Генри развел большой костер, так как он знал, что только огонь служит преградой между его телом и клыками голодных волков. Обе собаки сидели у ног своего хозяина – одна справа, другая слева – в надежде, что он защитит их; они выли, взвизгивали и принимались исступленно лаять, если какой-нибудь волк подбирался к костру ближе остальных. Заслышав лай, весь круг приходил в движение, волки вскакивали со своих мест и порывались вперед, нетерпеливо воя и рыча, потом снова укладывались на снегу и один за другим погружались в сон.
Круг сжимался все теснее и теснее. Мало-помалу, дюйм за дюймом, то один, то другой волк ползком подвигался вперед, пока все они не оказывались на расстоянии почти одного прыжка от Генри. Тогда он выхватывал из костра головни и швырял ими в стаю. Это вызывало поспешное отступление, сопровождаемое разъяренным воем и испуганным рычанием, если пущенная меткой рукой головня попадала в какого-нибудь слишком смелого волка.
К утру Генри осунулся, глаза у него запали от бессонницы. В темноте он сварил себе завтрак, а в девять часов, когда дневной свет разогнал волков, принялся за дело, которое обдумал в долгие ночные часы. Он срубил несколько молодых елей и, привязав их высоко к деревьям, устроил помост, затем, перекинув через него веревки от саней, с помощью собак поднял гроб и установил его там, наверху.
– До Билла добрались и до меня, может, доберутся, но вас-то, молодой человек, им не достать, – сказал он, обращаясь к мертвецу, погребенному высоко на деревьях.
Покончив с этим, Генри пустился в путь. Порожние сани легко подпрыгивали за собаками, которые прибавили ходу, зная, как и человек, что опасность минует их только тогда, когда они доберутся до форта Мак-Гэрри.
Теперь волки совсем осмелели: спокойной рысцой бежали они позади саней и рядом, высунув языки, поводя тощими боками. Волки были до того худы – кожа да кости, только мускулы проступали, точно веревки, – что Генри удивлялся, как они держатся на ногах и не валятся в снег.
Он боялся, что темнота застанет его в пути. В полдень солнце не только согрело южную часть неба, но даже бледным золотистым краешком показалось над горизонтом. Генри увидел в этом доброе предзнаменование. Дни становились длиннее. Солнце возвращалось в эти края. Но как только приветливые лучи его померкли, Генри сделал привал. До полной темноты оставалось еще несколько часов серого дневного света и мрачных сумерек, и он употребил их на то, чтобы запасти как можно больше хвороста.

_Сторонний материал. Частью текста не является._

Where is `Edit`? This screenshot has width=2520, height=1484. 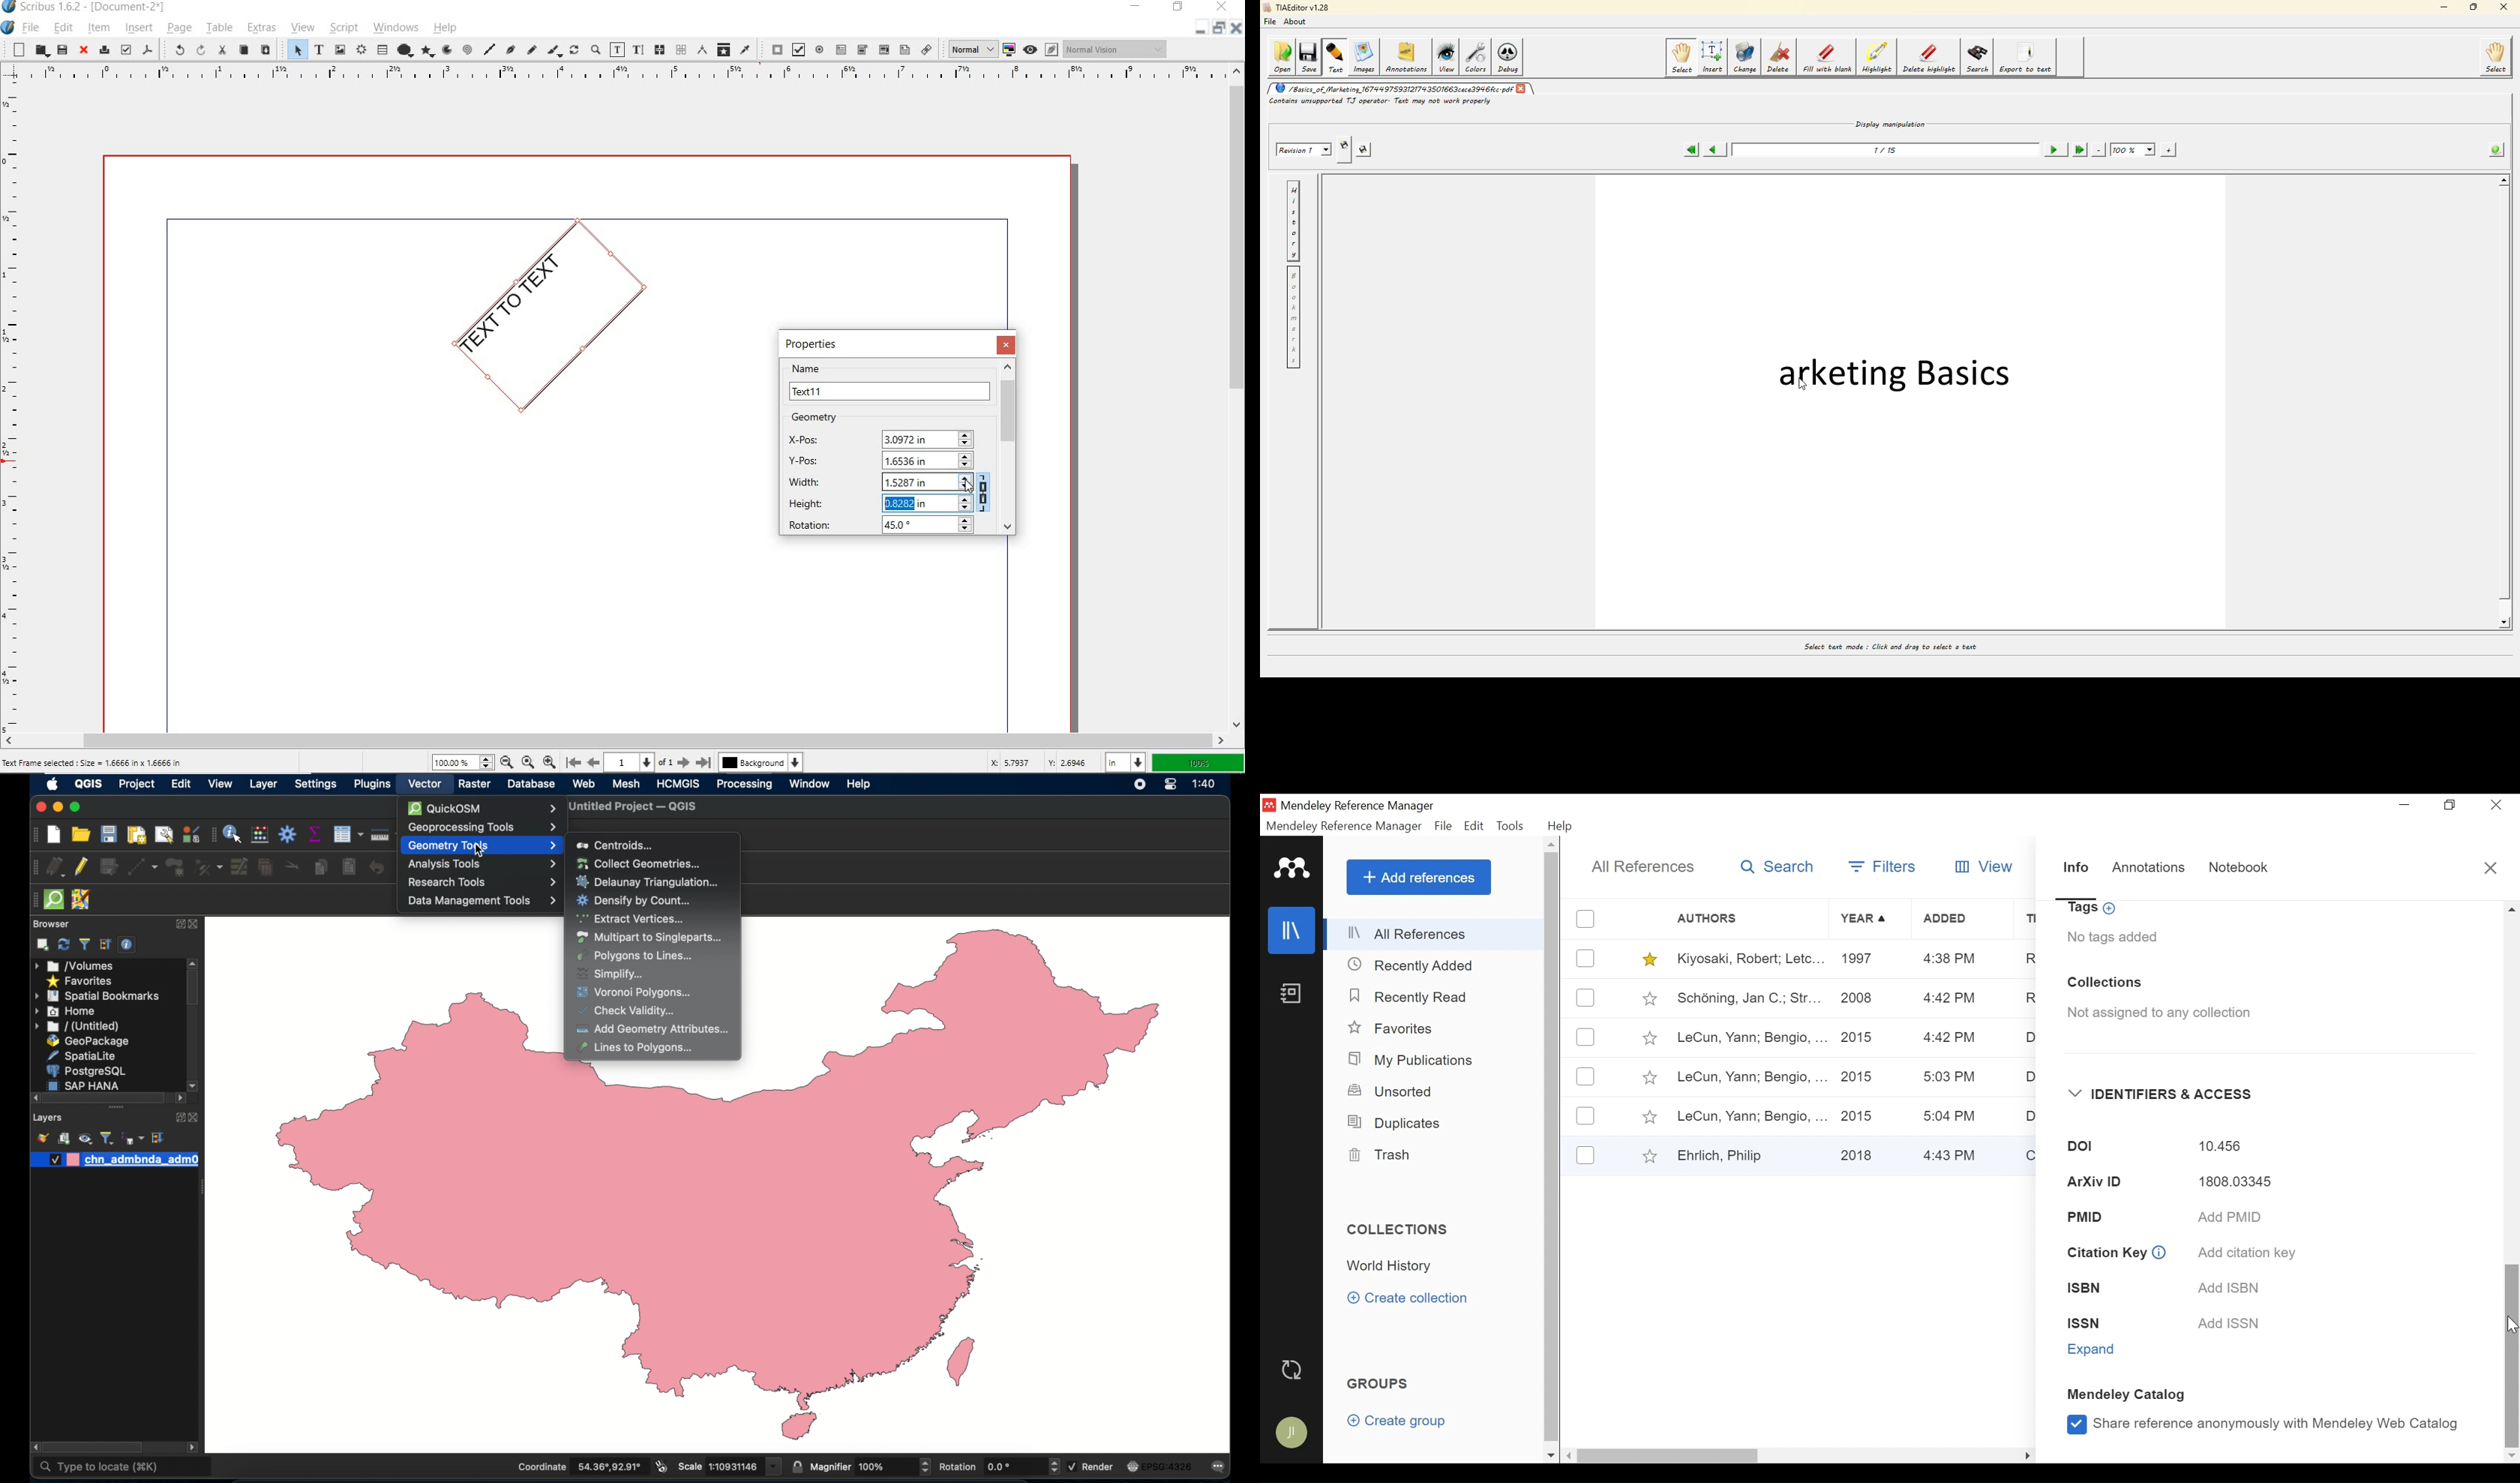 Edit is located at coordinates (1473, 827).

Вместе с темнотой к нему пришел ужас. Волки осмелели, да и проведенная без сна ночь давала себя знать. Закутавшись в одеяло, положив топор между ног, он сидел около костра и никак не мог преодолеть дремоту. Обе собаки жались вплотную к нему. Среди ночи он проснулся и в каких-нибудь двенадцати футах от себя увидел большого серого волка, одного из самых крупных во всей стае. Зверь медленно потянулся, точно разленившийся пес, и всей пастью зевнул Генри прямо в лицо, поглядывая на него, как на свою собственность, как на добычу, которая рано или поздно достанется ему.
Такая уверенность чувствовалась в поведении всей стаи. Генри насчитал штук двадцать волков, смотревших на него голодными глазами или спокойно спавших на снегу. Они напоминали ему детей, которые собрались вокруг накрытого стола и ждут только разрешения, чтобы наброситься на лакомство. И этим лакомством суждено стать ему! «Когда же волки начнут свой пир?» – думал он.
Подкладывая хворост в костер, Генри заметил, что теперь он совершенно по-новому относится к собственному телу. Он наблюдал за работой своих мускулов и с интересом разглядывал хитрый механизм пальцев. При свете костра он несколько раз подряд сгибал их, то поодиночке, то все сразу, то растопыривал, то быстро сжимал в кулак. Он приглядывался к строению ногтей, пощипывал кончики пальцев, то сильнее, то мягче, испытывая чувствительность своей нервной системы. Все это восхищало Генри, и он внезапно проникся нежностью к своему телу, которое работало так легко, так точно и совершенно. Потом он бросал боязливый взгляд на волков, смыкавшихся вокруг костра все теснее, и его, словно громом, поражала вдруг мысль, что это чудесное тело, эта живая плоть есть не что иное, как мясо – предмет вожделения прожорливых зверей, которые разорвут, раздерут его своими клыками, утолят им свой голод так же, как он сам не раз утолял голод мясом лося и зайца.